WORK TO BE COMPLETED:
Print, word for word, the line containing "Click the Competência até date field" and all lines beneath it to the end of the entries below. Pictures do not belong in the copy.

+++++

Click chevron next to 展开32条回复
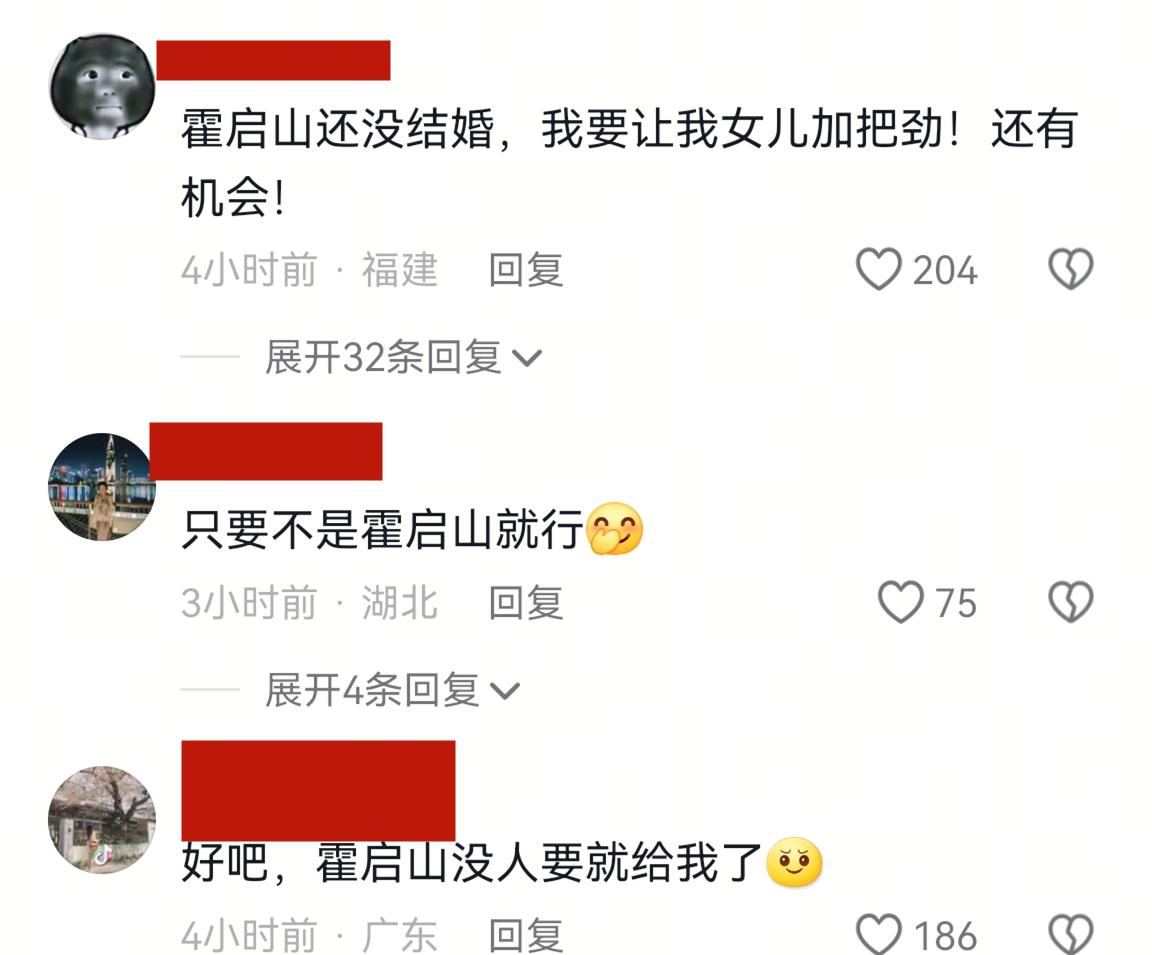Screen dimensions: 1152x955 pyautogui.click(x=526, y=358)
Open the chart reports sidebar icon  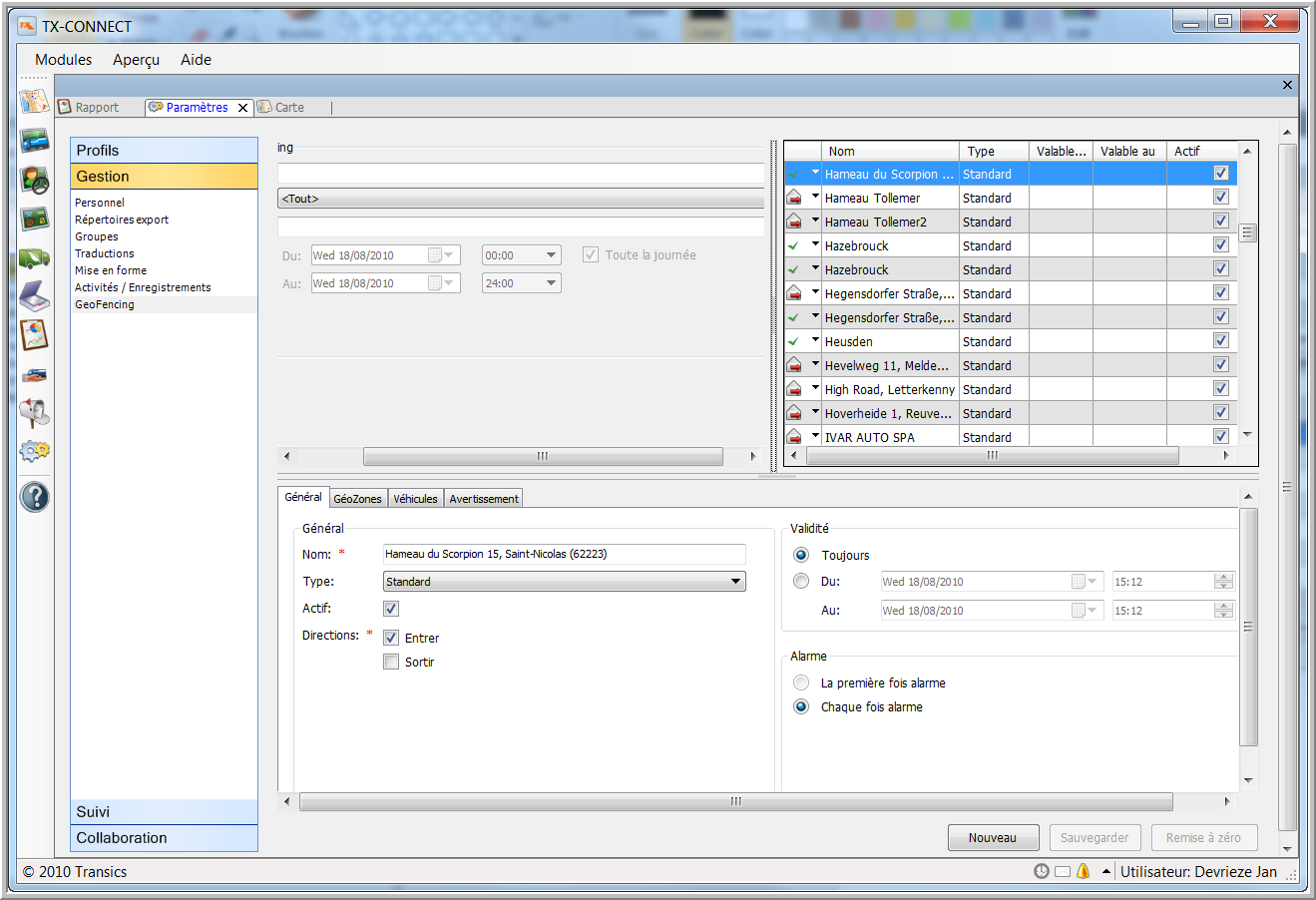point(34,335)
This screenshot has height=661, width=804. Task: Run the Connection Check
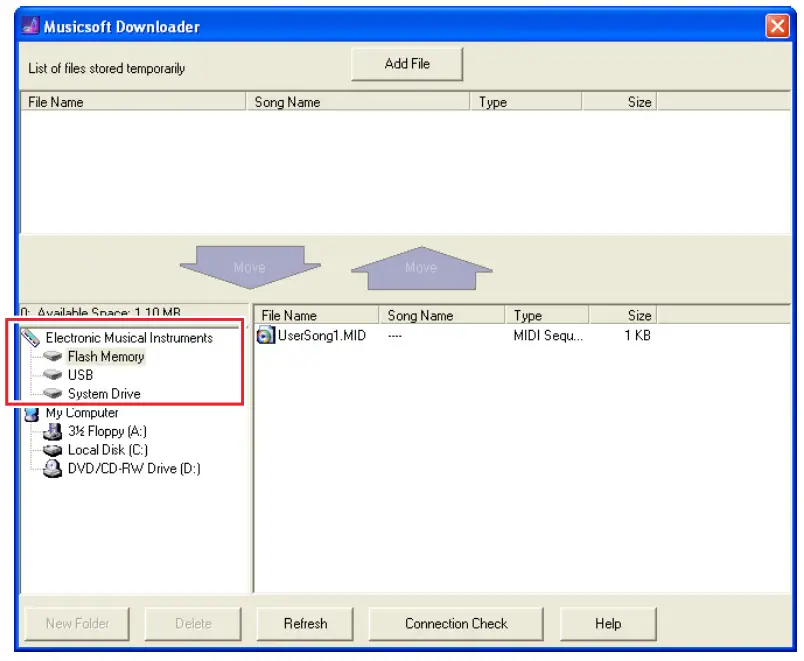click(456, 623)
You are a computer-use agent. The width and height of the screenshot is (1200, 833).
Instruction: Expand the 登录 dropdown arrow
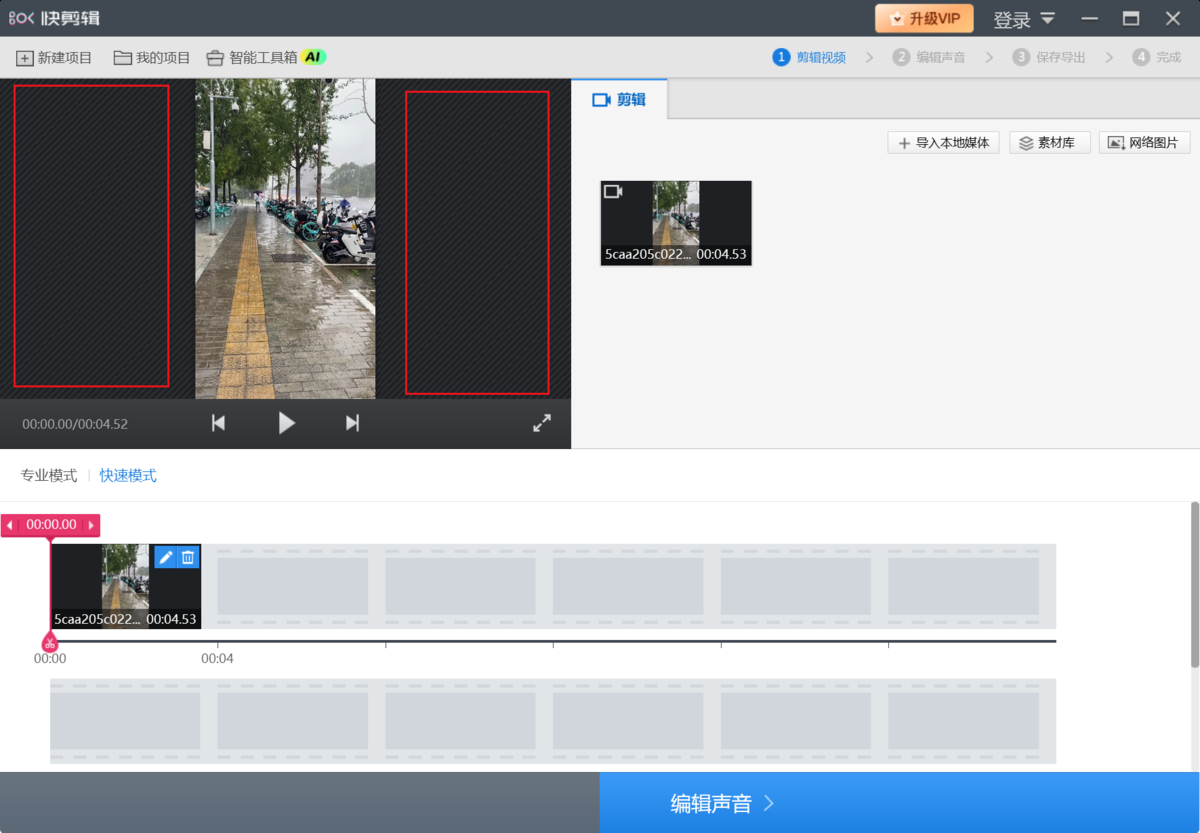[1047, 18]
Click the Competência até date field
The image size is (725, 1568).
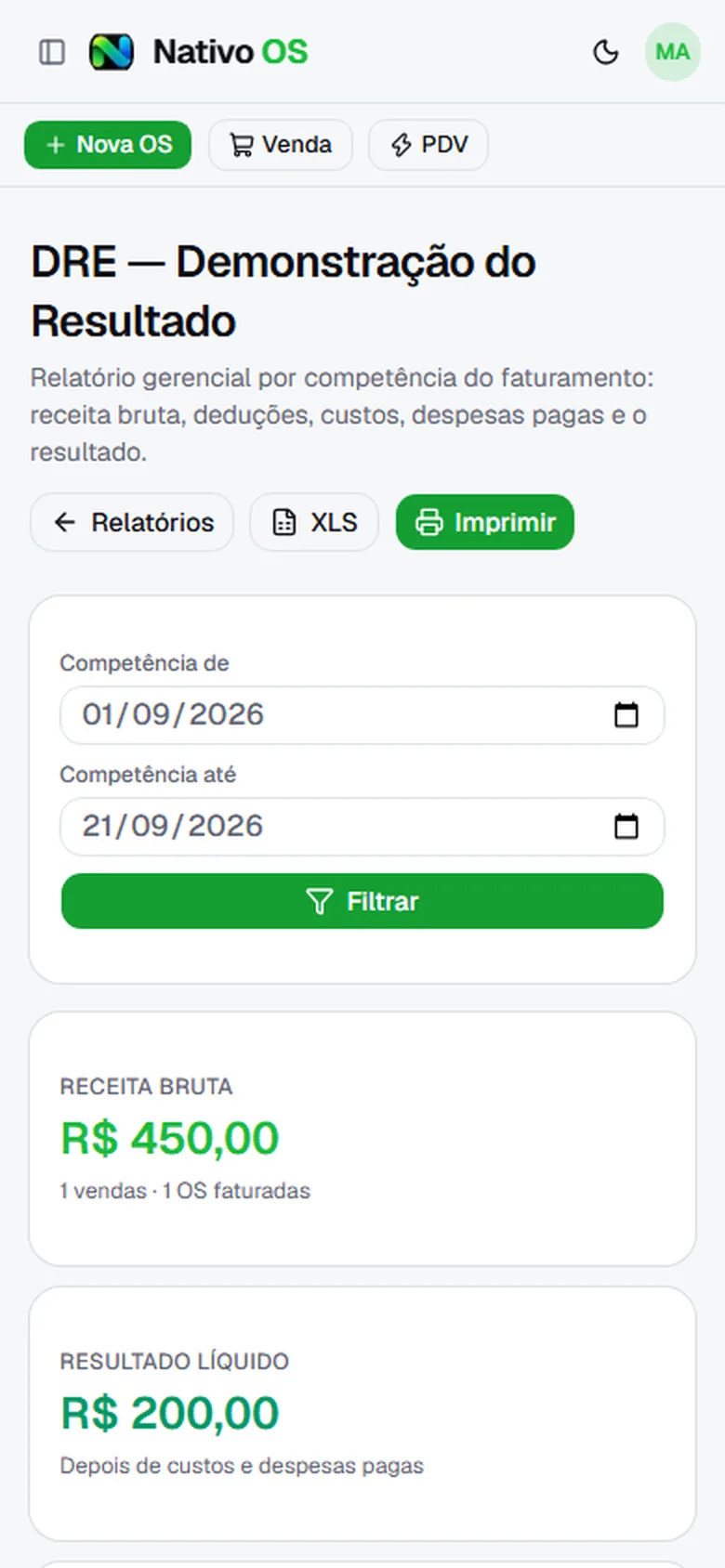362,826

+++++

OUTPUT OF THE TASK:
Click the Competência até date field
The image size is (725, 1568).
362,826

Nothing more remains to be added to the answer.